The South China Sea arbitration unilaterally initiated by the Philippines against China in The Hague-based Permanent Court of Arbitration has violated many international standards of law and rules. To begin with, the arbitral tribunal does not properly identify or prove the existence of a real dispute. Also, the tribunal does not follow the world's principal legal systems.
The award on jurisdiction does not take proper cognizance of China's position. For example, China treats Nansha Islands as one single unit for the purpose of sovereignty, maritime rights as well as delimitation, but the tribunal has changed the singular "is" into the plural form "are", treating the islands and reefs in the Nansha Islands as separate units.
The award does not consider China's positions either, although it summarizes some of them superficially. For example, the tribunal summarizes China's argument that a 1995 joint statement saying the two countries would take measures with a view to "eventually negotiating" a settlement of their disputes as evincing an intent to choose negotiation only as the means to resolve disputes, but this point is absent from the part of the award called "the tribunal's decision".
Besides, the award accepts the Philippines' assertion without analyzing why its claims would not detract from China's sovereignty. The detraction is obvious from the treatment of the components of China's Nansha Islands as separate features, which would divide that archipelago into smaller units, and from a ruling that the low-tide elevations at issue, which are part of the Nansha Islands, are not subject to appropriation.

Stated problem A:
Answer these questions about the passage on the South China Sea arbitration, one per line:
(i) Where is the Permanent Court of Arbitration based?
(ii) In what year was the joint statement on "eventually negotiating" a settlement issued?
(iii) How does China treat the Nansha Islands for the purpose of sovereignty, maritime rights, and delimitation?

Provided material:
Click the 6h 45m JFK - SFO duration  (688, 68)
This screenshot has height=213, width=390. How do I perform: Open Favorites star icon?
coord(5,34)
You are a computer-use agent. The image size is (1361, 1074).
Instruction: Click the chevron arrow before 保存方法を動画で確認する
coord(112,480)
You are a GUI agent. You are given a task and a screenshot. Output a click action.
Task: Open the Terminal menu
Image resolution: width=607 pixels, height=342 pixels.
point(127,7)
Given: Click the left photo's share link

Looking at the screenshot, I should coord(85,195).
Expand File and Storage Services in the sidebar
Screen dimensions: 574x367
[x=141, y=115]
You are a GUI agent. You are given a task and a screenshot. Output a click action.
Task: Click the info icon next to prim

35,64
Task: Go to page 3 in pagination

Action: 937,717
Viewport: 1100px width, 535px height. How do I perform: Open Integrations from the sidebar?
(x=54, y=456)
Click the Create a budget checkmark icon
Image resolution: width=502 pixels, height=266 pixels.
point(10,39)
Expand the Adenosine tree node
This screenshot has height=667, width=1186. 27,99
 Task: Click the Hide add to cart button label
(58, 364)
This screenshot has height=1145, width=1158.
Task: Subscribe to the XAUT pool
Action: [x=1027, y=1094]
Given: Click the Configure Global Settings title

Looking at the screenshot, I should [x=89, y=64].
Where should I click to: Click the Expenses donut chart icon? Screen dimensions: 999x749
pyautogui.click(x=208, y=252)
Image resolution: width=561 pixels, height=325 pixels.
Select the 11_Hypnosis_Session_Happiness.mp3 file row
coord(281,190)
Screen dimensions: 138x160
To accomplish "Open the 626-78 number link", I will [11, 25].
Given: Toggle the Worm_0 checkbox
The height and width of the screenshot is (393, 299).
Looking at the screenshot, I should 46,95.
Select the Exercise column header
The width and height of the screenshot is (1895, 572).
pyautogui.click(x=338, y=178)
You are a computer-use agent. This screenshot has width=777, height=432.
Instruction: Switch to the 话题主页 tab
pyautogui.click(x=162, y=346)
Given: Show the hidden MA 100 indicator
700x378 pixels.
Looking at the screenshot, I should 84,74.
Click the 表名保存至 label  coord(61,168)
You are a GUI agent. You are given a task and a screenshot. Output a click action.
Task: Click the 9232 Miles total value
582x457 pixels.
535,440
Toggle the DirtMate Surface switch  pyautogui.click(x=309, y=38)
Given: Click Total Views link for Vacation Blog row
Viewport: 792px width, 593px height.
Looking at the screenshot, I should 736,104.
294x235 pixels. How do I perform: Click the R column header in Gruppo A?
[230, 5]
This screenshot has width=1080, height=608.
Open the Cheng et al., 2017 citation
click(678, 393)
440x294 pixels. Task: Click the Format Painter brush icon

Stated problem B: Reproduce the rows word for word, beginning with the line containing "Expand File and" and continuing through the line containing "coord(281,190)".

Answer A:
(i) The Hague
(ii) 1995
(iii) As one single unit

Answer B:
Expand File and Storage Services in the sidebar
Screen dimensions: 574x367
[x=141, y=115]
You are a GUI agent. You are given a task and a screenshot. Output a click action.
Task: Click the info icon next to prim

35,64
Task: Go to page 3 in pagination

Action: 937,717
Viewport: 1100px width, 535px height. How do I perform: Open Integrations from the sidebar?
(x=54, y=456)
Click the Create a budget checkmark icon
Image resolution: width=502 pixels, height=266 pixels.
point(10,39)
Expand the Adenosine tree node
This screenshot has height=667, width=1186. 27,99
 Task: Click the Hide add to cart button label
(58, 364)
This screenshot has height=1145, width=1158.
Task: Subscribe to the XAUT pool
Action: [x=1027, y=1094]
Given: Click the Configure Global Settings title

Looking at the screenshot, I should [x=89, y=64].
Where should I click to: Click the Expenses donut chart icon? Screen dimensions: 999x749
pyautogui.click(x=208, y=252)
Image resolution: width=561 pixels, height=325 pixels.
Select the 11_Hypnosis_Session_Happiness.mp3 file row
coord(281,190)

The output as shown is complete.